Fungsi Panti Asuhan dalam Masyarakat

Panti asuhan atau LKSA (Lembaga Kesejahteraan Sosial Anak) adalah institusi yang banyak dikenal oleh masyarakat sebagai tempat penitipan anak.

Namun tidak sekadar itu saja, panti asuhan mempunyai fungsi sebagai benteng yang melindungi anak dari kondisi yang tidak diharapkan di dalam masyarakat.

Fungsi Panti Asuhan

Dikutip dari Dinas Sosial Kabupaten Buleleng, Panti Asuhan atau LKSA mempunyai fungsi berikut di dalam masyarakat:

Pusat Pelayanan Kesejahteraan Sosial

Sesuai dengan namanya, LKSA berfungsi sebagai pusat pelayanan kesejahteraan sosial anak.

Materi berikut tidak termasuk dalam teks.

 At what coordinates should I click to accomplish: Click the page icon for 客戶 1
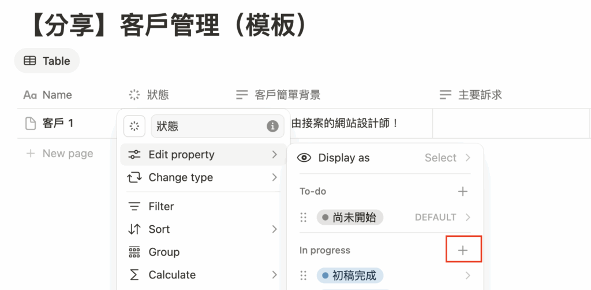pyautogui.click(x=29, y=123)
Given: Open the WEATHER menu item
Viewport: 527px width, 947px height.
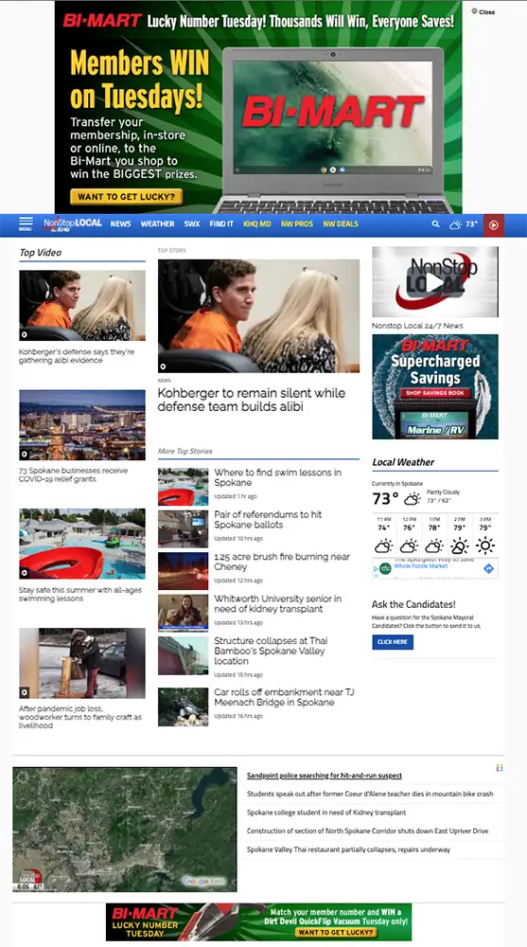Looking at the screenshot, I should tap(158, 224).
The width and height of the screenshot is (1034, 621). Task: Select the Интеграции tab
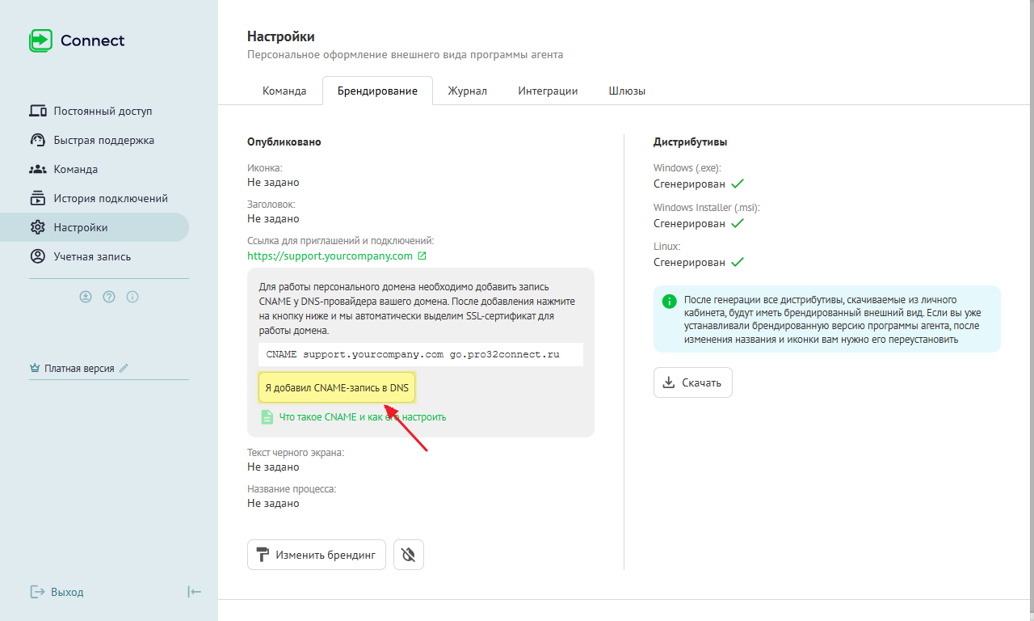(548, 91)
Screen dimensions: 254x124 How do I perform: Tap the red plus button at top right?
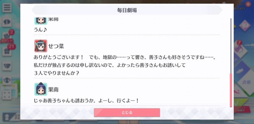pyautogui.click(x=248, y=4)
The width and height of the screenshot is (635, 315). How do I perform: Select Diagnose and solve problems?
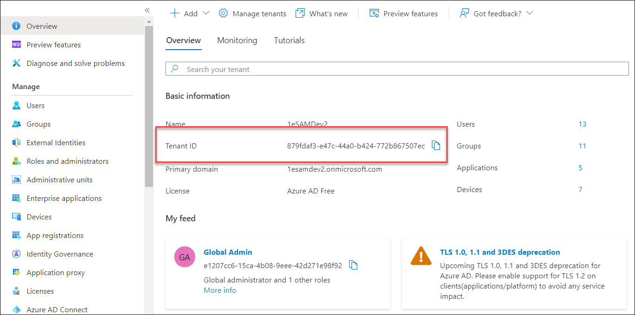click(x=75, y=64)
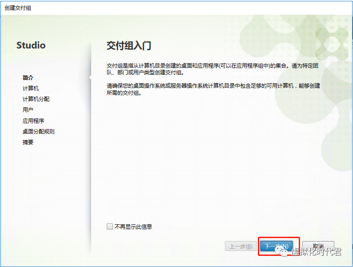Click the Studio logo text
This screenshot has height=267, width=353.
pyautogui.click(x=31, y=45)
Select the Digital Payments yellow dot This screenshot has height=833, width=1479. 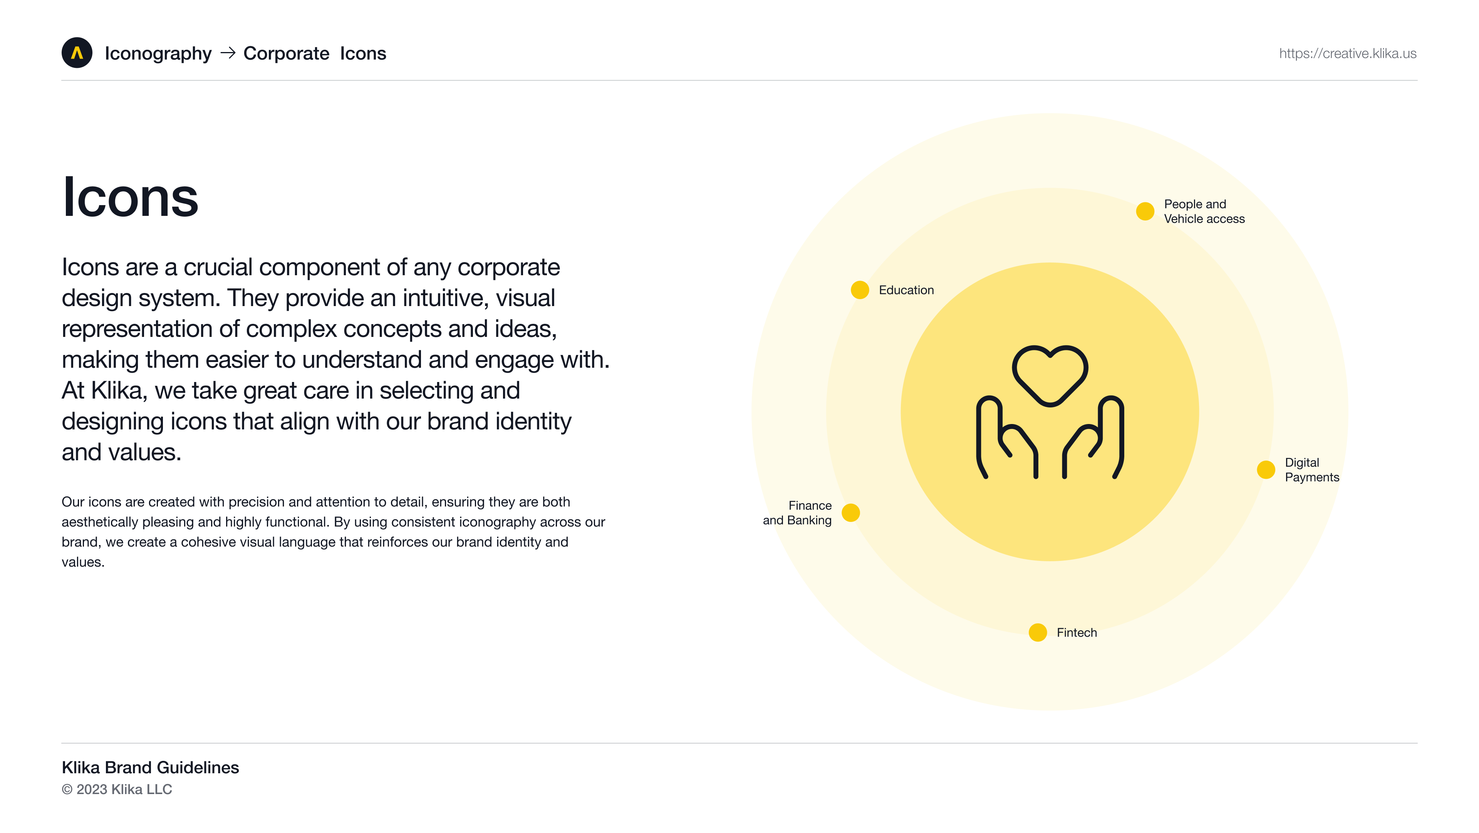point(1265,469)

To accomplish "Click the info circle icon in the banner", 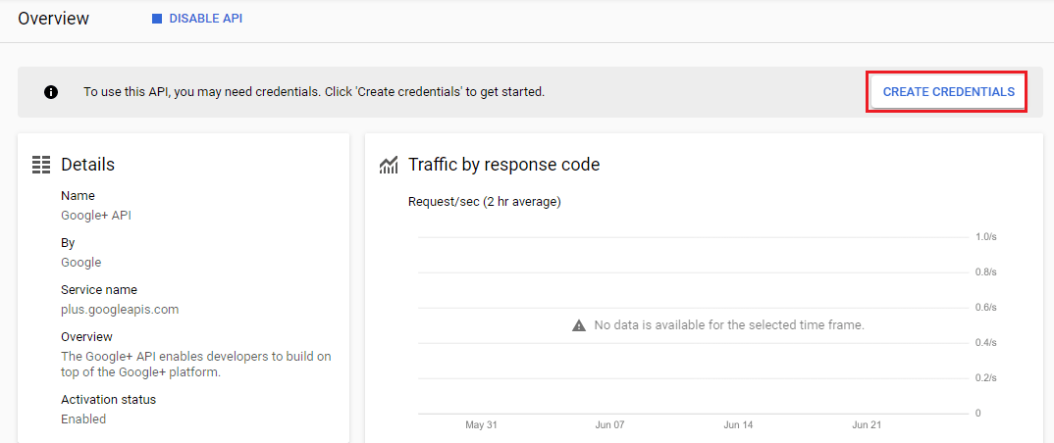I will [x=51, y=92].
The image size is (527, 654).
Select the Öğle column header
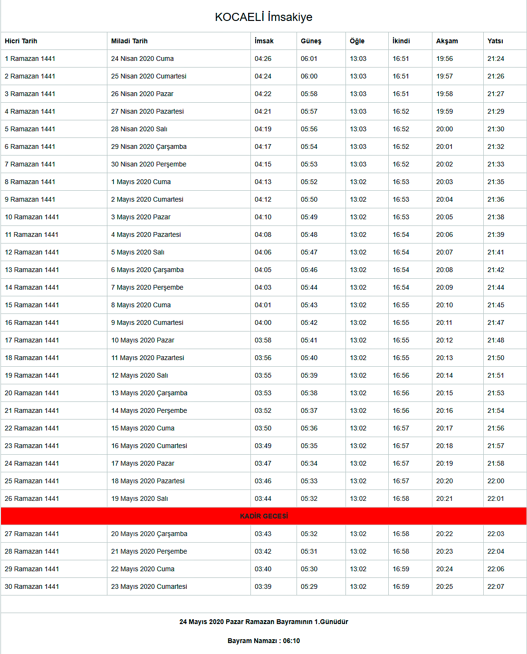point(357,41)
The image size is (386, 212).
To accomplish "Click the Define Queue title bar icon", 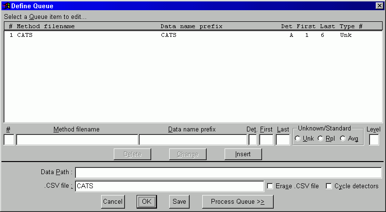I will [x=5, y=6].
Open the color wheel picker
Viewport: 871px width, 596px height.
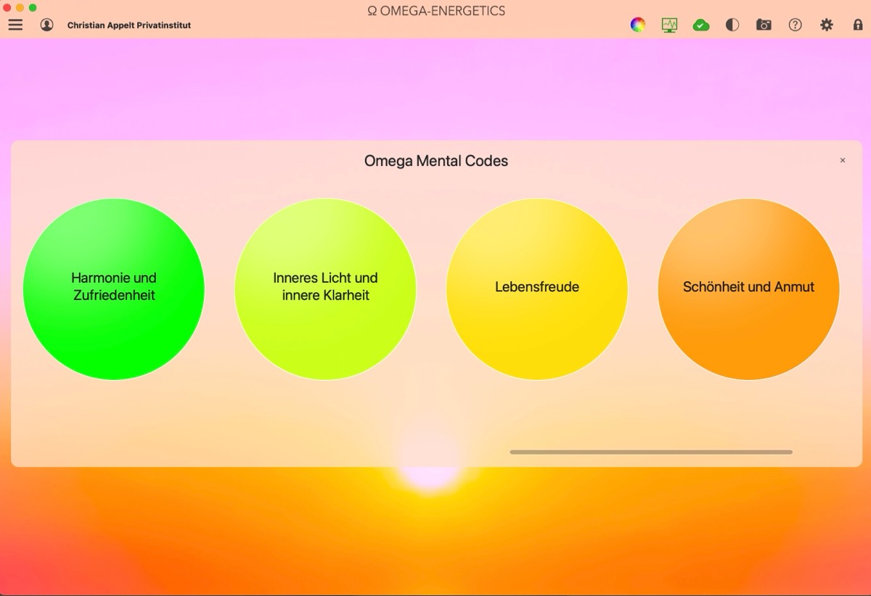click(x=637, y=25)
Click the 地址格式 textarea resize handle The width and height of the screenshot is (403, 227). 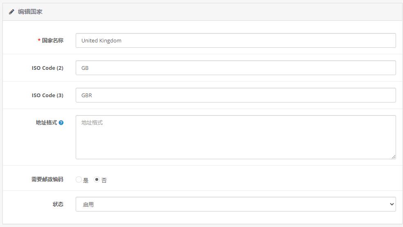pyautogui.click(x=393, y=156)
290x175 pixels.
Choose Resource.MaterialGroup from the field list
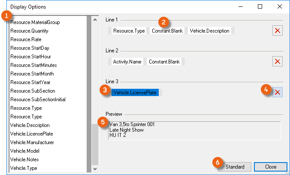[x=35, y=22]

LKSA di dalam masyarakat berfungsi sebagai tempat pemulihan kondisi anak, perlindungan anak, pengembangan anak, dan pencegahan anak dari bahaya.

Panti asuhan menjalankan perannya untuk meningkatkan kesejahteraan anak di dalam masyarakat.

Pusat Informasi dan Konsultasi

Tidak hanya sebagai tempat penitipan anak, panti asuhan juga berfungsi sebagai pusat data dan informasi serta konsultasi mengenai kesejahteraan sosial anak.

Ada banyak pihak yang membutuhkan informasi mengenai panti asuhan. Baik untuk berdonasi ataupun berkonsultasi. Dari individu hingga institusi.

Variasi pengunjung ini penting untuk diakomodasi agar panti asuhan bisa menjadi jembatan antara anak-anak dengan pihak-pihak yang ingin menjadi donatur.

Pusat Pengembangan Keterampilan

Selain menjalankan fungsi pengawasan, panti asuhan juga berfungsi sebagai tempat pendidikan. Ini adalah fungsi penunjang dari panti asuhan untuk meningkatkan kesejahteraan anak.

Panti asuhan mendidik anak asuh dengan berbagai macam keterampilan. Bekal keterampilan diharapkan akan membantu anak mendapatkan peluang dan kehidupan yang lebih baik saat menjadi alumni.

Kesimpulan

Panti asuhan atau LKSA adalah lembaga yang menjalankan fungsi keluarga dan masyarakat.

Dengan berbagai jenis pelayanan, diharapkan panti asuhan dapat meningkatkan kesejahteraan anak asuhnya.